# Radial Arm Saw Delta model 790



## USMCBAZ (Sep 13, 2009)

I saw this on craigslist, and the guy took 100.00 for it. Once i got it home, and rewired it for 120vac...this sucker ran right up. Although I believe I'm missing some of the safety equipment. Tomorrow I'll be installing a new table and of course a new blade. Overall I'm very happy with the purchase. Any recommendations?


----------



## Kenbo (Sep 16, 2008)

Nice score!! That's an old DeWalt before the trademark yellow. One suggestion I have is to get a dust bag on the puppy before you blind yourself with sawdust. Other than that, I got nothing.
I did, however, do a quick search on the net and found the original reprint of the manual for your saw. You can find it here.
Sorry about the quality of the pdf, but it is an old manual.
Ken


----------



## USMCBAZ (Sep 13, 2009)

thanks brother..I just downloaded it..and yes its an old manual...i appreciate the help


----------



## woodnthings (Jan 24, 2009)

*This is what I did*

I only cross cut at 90 degrees with mine.
So I made a longer table extension to the left of the blade.I don't use the 4 piece top supplied with the saws. I just make a large plywood top extending to the rear with a cutout for the column and toward the front to allow the elevation handle to turn.
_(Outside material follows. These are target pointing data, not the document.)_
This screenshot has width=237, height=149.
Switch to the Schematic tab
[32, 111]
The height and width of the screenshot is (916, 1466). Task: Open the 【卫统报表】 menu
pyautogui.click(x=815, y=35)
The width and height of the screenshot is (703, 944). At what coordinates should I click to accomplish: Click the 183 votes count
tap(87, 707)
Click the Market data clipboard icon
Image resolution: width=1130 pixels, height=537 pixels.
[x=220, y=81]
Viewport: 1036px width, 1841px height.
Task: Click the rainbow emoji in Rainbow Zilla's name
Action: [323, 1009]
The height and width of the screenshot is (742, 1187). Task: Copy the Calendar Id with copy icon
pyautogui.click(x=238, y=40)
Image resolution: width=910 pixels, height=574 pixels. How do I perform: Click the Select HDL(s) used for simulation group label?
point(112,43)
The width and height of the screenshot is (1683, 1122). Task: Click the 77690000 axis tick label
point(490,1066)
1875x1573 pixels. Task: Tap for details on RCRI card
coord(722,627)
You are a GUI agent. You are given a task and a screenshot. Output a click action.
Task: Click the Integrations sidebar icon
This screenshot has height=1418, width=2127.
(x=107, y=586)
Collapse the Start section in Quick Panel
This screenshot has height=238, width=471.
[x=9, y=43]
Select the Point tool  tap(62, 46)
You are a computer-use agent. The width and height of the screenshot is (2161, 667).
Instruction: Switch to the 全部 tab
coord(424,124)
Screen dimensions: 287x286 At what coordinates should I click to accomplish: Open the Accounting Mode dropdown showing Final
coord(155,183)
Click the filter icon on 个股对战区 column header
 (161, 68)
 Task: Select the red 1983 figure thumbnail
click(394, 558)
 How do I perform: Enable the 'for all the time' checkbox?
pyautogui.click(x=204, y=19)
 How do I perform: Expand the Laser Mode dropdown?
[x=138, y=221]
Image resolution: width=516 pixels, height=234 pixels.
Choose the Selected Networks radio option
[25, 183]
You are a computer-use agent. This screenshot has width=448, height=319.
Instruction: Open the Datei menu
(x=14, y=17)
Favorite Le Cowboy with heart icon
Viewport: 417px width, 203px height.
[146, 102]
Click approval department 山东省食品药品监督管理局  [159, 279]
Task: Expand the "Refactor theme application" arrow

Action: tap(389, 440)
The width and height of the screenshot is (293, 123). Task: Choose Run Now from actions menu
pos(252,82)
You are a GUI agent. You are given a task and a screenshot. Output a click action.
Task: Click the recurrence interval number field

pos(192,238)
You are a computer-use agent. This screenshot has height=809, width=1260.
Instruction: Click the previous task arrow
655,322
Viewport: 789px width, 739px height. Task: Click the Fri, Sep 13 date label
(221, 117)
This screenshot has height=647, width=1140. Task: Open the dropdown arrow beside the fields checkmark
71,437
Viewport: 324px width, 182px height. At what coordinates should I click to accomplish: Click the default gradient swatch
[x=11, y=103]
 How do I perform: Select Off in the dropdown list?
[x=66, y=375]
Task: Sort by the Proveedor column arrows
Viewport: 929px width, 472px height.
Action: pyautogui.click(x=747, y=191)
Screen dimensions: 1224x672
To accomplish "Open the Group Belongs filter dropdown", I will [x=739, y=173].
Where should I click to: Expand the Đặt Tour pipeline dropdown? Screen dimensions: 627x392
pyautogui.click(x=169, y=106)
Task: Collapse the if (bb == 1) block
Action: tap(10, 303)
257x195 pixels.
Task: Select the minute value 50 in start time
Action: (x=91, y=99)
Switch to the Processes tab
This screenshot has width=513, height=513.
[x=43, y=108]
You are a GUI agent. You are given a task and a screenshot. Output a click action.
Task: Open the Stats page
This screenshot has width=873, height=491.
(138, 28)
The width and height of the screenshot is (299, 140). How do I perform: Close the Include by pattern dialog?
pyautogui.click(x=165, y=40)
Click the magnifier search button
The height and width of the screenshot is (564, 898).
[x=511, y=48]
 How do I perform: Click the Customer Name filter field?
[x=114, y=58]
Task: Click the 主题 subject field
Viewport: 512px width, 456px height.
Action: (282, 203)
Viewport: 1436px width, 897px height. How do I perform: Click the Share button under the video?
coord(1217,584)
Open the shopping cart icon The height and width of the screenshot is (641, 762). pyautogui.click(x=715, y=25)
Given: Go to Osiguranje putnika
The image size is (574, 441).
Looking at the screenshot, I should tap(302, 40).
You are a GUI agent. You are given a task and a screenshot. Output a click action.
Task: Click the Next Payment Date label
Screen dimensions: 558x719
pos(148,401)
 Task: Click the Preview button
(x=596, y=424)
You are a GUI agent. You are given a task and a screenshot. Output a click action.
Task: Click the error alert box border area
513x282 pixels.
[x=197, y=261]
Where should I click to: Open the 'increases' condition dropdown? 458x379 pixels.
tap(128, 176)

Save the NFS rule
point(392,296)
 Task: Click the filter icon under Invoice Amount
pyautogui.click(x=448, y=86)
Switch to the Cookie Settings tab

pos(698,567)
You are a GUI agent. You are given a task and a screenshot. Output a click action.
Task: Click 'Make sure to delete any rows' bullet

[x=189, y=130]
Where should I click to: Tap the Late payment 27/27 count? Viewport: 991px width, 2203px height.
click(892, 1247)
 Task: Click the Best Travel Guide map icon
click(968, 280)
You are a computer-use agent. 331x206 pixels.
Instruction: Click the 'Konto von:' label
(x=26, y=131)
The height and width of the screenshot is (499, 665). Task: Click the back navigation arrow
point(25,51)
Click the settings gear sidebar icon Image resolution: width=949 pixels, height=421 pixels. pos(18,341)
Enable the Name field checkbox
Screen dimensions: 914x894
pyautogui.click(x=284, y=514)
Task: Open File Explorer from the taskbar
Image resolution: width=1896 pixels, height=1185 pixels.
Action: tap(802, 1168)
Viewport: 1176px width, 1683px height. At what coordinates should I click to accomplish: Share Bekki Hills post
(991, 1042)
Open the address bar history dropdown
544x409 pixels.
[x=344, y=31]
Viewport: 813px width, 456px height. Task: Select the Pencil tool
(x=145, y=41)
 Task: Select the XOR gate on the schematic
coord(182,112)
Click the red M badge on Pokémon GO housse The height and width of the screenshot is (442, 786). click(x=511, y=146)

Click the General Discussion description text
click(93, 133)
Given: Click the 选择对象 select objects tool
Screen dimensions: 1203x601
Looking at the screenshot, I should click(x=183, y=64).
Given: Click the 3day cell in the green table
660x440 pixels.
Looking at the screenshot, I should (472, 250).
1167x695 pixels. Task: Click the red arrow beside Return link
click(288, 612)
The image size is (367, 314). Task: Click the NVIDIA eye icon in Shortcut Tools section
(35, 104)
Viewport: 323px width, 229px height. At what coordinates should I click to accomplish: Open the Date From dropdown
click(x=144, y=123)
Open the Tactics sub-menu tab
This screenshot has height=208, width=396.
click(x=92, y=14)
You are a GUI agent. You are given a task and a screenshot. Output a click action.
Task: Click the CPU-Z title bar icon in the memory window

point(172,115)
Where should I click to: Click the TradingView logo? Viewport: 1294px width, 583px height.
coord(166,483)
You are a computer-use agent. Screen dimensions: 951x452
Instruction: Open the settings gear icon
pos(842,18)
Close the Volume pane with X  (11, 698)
I then locate a stop usually a 1 X 3 stop, square with the blade as long as necessary/desirable and just screw it down to the plywood avoiding the blade path. I also make a dust collection box at the rear of the blade with a port below the table for a shop vac. I only cut 90 degrees with this set up and no rips. Ripping requires a whole 'nother concept and is not recommended for the novice and most pros won't do it either. That's what the table saw is for...even has a "rip fence"! BTW I always "pull" the saw into the work from the rest position behind the stop for safety reasons. Looks like you need a blade guard that will slide up out of the way. The antikick back rod is missing but you only need that for "ripping"...no recommended. Nice score!


----------